I’m just saying what’s fact based on plausible growth in technology.

So, here’s a quick primer: we can already 3D print human forms. We’ve been doing it for years with modelling clay, stone, metal, you name it. Even if you used a 3D printer to print a human form with a high level of exactness, all you will wind up with is a statue.

It does not matter how far 3D printing technology improves in Will.i.am’s lifetime, the fact remains that 3D printing on its own will print at most a highly detailed statue. What Will.i.am should be concerned about, if he’s getting worried about stuff on the moral plain is artificial intelligence. And that debate is already happening. Will.i.am is looking at the wrong technology in terms of ethical concerns. Unfortunately, someone in De Zeen and someone else in the Guardian gave him the platform to come across as being completely dumb about this.

Artificial intelligence does not need a human avatar to cause problems (assuming it gets to the point that it can).

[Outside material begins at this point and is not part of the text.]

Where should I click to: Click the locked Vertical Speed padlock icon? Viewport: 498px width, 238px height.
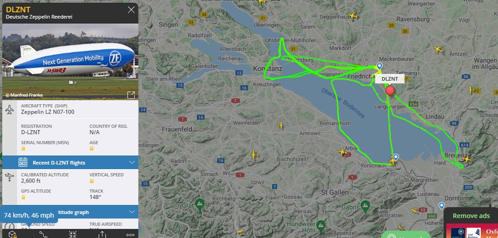click(x=91, y=181)
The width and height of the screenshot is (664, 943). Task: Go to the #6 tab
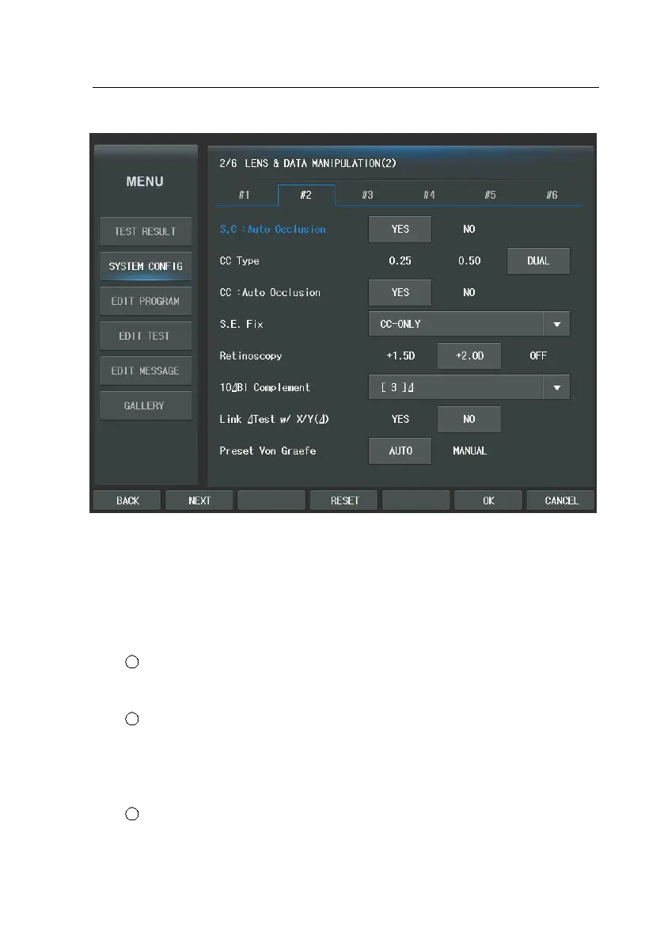tap(552, 195)
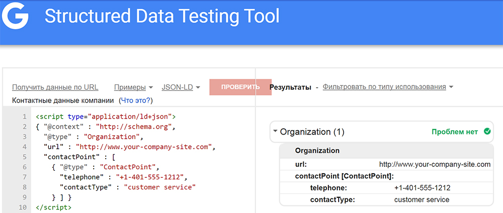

And while I don’t necessarily agree with Stephen Hawking and Elon Musk’s concerns at present, the point is, building a statue is of zero concern. Building a creative thinking machine on the other hand is a bit more concerning from ethical points of view. But if you ask any AI specialist, they will tell you we’re a good way away from that right now too.

In the meantime, I have to wonder how someone who makes comments like the above gets a job. If I can possibly help it, I will never have any dealing with the company that hired Will.i.am in a high profile role that allows him to mouth off like this.